ISSUE #1
DESPELOTE

INTERVIEW
Oliver Jameson
IMAGES
Julián Cordero +
Sebastián Valbuena



Julián Cordero knows that soccer is really about people.

Alongside artist and fellow Quito native Sebastián Valbuena, the New York-based game designer is crafting the world of despelote; a non-competitive soccer game that uses the sport’s human side to paint an intimate portrait of the Ecuadorian capital.


In this story, the city itself is a protagonist. Texture projection techniques bring the real architecture of Quito into despelote’s world, whilst improvised dialogue captures its voices and conversations.

Set in a hazy duotone, these real-world spaces play host to a story of childhood at a time of national fervour surrounding Ecuador’s first ever qualification for World Cup in 2002. This sporting and cultural moment acts as a backdrop for a narrative that delicately recognises that the most popular sport on earth isn’t strictly a spectacle of twenty-two people, on grass, in a stadium.

Rather, the rumblings of conversation in the street, children chasing a ball—or something else kickable—in the local park and the real-time forming of human connections through running, playing and being together are soccer too. These human qualities are as much a part of the ubiquitous culture of the sport as the winning goal watched by millions in the World Cup final.



PLAYSTYLE
What is your personal history with soccer?

JULIÁN CORDERO
I grew up in Ecuador, where the soccer culture is very strong and pretty much everyone has to play it at some point. I loved it when I was growing up. I still love it, but back then, the act of ‘play’ was synonymous with playing soccer. I was also quite good at it. I played in various youth teams and was able to make a lot of friends through it, partly because people respected me for it. I also loved watching and talking about it. It was always the topic I knew I had in common with anyone I met—well, mainly all the guys I would meet.

I then moved to New York City for school. Soccer is not nearly as culturally present in the US as it is in Latin America, and it made me take a step back from it. This distance made me engage with it in a new, more critical way; I became interested in wanting to understand the role soccer has in my life, and how being around it shaped me. I realised I was interested in the culture of soccer, how kicking a ball around acts as a universal language between people.

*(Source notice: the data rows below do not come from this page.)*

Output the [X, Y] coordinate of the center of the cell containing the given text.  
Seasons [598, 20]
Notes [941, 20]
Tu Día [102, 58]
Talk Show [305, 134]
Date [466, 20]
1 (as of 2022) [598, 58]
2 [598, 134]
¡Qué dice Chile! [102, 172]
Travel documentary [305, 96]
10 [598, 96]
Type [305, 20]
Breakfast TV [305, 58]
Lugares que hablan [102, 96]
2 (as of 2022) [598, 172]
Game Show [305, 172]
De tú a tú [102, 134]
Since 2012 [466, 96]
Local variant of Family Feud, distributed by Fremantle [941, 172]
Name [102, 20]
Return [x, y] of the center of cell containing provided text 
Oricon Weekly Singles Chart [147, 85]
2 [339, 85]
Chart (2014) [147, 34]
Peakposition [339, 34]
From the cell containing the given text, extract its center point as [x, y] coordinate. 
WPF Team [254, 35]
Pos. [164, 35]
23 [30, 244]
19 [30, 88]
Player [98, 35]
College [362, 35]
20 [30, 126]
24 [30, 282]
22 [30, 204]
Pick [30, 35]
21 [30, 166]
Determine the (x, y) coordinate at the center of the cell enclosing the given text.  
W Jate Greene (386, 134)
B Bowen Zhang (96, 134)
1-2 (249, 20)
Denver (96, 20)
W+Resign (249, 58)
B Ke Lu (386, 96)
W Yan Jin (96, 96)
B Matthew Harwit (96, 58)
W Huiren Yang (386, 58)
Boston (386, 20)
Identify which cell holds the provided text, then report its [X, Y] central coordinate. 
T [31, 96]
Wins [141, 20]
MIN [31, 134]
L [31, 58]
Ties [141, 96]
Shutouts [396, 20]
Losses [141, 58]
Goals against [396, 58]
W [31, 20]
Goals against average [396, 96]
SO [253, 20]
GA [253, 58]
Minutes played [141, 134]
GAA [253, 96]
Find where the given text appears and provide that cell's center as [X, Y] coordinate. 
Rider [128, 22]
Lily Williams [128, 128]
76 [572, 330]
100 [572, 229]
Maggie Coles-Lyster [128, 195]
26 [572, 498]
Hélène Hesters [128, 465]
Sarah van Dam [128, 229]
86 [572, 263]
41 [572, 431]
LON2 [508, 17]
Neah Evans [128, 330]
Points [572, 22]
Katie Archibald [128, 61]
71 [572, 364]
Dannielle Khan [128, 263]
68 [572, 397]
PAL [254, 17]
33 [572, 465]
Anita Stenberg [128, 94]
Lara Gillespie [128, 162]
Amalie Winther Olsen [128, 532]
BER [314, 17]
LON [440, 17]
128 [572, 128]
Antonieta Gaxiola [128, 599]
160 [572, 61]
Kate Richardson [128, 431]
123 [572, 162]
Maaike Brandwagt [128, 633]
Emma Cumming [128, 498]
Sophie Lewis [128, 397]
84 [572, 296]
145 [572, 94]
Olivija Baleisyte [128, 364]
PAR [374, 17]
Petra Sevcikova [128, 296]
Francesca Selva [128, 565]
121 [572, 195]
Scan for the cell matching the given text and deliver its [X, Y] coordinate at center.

I was also curious about how people still feel excluded from it even though it is one of the most accessible sports. I didn’t think many games actually focus on the culture of soccer, so I wanted to make one that does, using it as a lens to examine a community, its social dynamics and my own life.

When I started making despelote I decided I was going to start playing pickup games every week, to be constantly thinking about it and exposed to it. Unfortunately, on my second outing, I broke my knee and couldn’t play for two years. I’m finally back to playing now, but I’m sure that had a big influence on what the game has become. I’m just not sure how yet!




PS
The culture surrounding soccer is ubiquitous in many countries, yet most representations in games focus purely on the sport and its rules. How are you doing things differently in despelote?

JC
When you play a game like FIFA, you embody all the superstar players who are supposed to represent soccer in its ‘ideal’ form. It’s cool and exciting, but it isn’t what playing soccer looked like to me growing up. With despelote, we are much more interested in making you feel like a kid who is learning how to kick a ball and trying to make friends, rather than making you feel like Cristiano Ronaldo.

We’re interested in how soccer adapts to any kind of environment and how sometimes, it’s more fun to kick a bottle around on a busy street than a perfect ball in a huge stadium. I believe all of those things tell a much better story of what the sport is, because it tells a story about the people who play it.


PS
Would you consider the city of Quito a protagonist of the game?

JC
Oh yeah. It was clear from very early that the game would be set in Quito, since Sebastián and I both grew up there and my understanding of soccer was always filtered through that city. We found that the best way to depict it for us was to try to source many of our assets from real life places, so we’ve just been making models from grainy pictures and putting them in our grainy game. We like this approach because it gives these places a nostalgic feel.

Also, none of the dialogue in the game is written—it’s all improvised by friends and family. We’re trying to capture the most genuine conversations as we can and placing them everywhere around the park, so that you slowly absorb the place and its people while you’re kicking the ball around.




PS
Which artists are important to you?

JC
The filmmaker Alfonso Cuarón has been a big influence on the project. I’ve also been into Masahisa Fukase’s photography lately and have been reading a lot of Roberto Bolaño. They’re not my favourite artists but they have definitely been important to me lately and probably for the project too.

PS
What does the future of games look like?

JC
I’m excited about a future where technologies that capture the world in new ways—like photogrammetry, motion capture, etc—are not used to achieve the ‘photorealistic dream’, but are used to capture the idiosyncrasies of human behaviour that are impossible to recreate from sitting at a computer.